(Entries taken from a collection)
━━━━━━━━━━━━━━━━━━━━━━━━━━━━━━

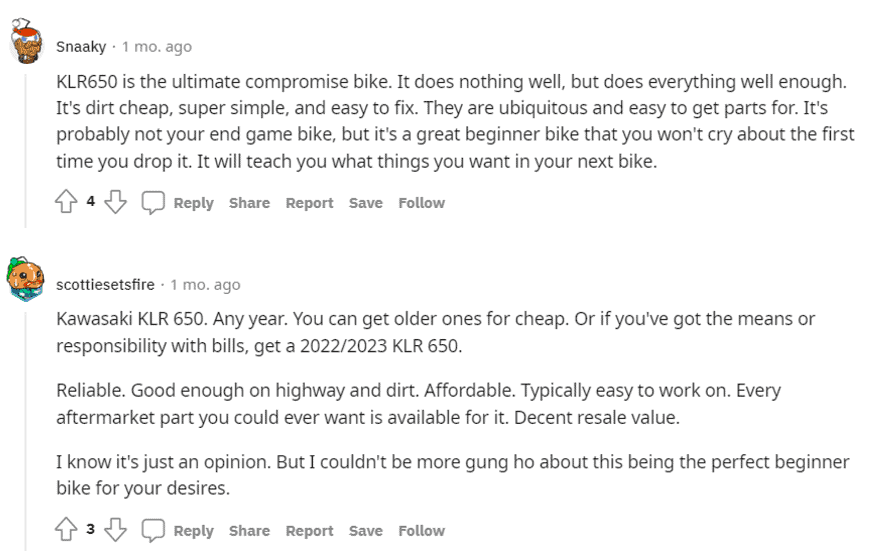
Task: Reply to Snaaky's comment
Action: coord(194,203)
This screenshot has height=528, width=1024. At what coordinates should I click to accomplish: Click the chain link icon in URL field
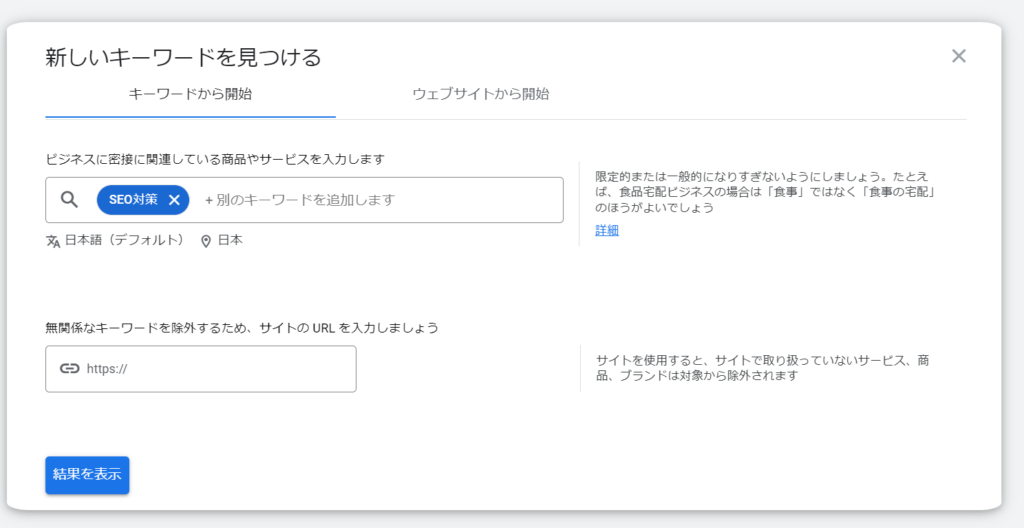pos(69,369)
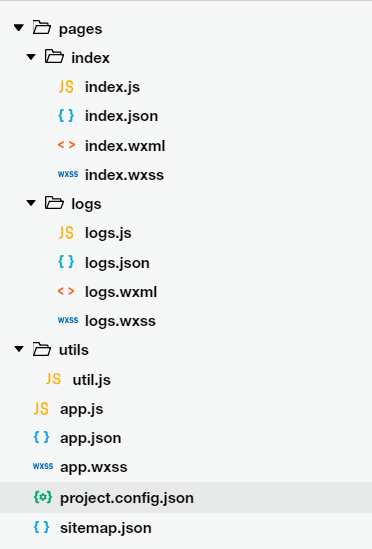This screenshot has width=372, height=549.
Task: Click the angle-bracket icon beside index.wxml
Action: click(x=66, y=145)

━━━━━━━━━━━━━━━━━━━━━━━━━━━━━━

HOW TO COMPLETE THIS TASK: Set down exactly the lines between the line containing "This screenshot has height=528, width=1024." and the end of the records above, both ends included; pictures stay out.

TASK ANSWER:
This screenshot has height=528, width=1024. At what coordinates should I click to accomplish: Click the chain link icon in URL field
pos(69,369)
This screenshot has width=372, height=549.
Task: Click the angle-bracket icon beside index.wxml
Action: click(x=66, y=145)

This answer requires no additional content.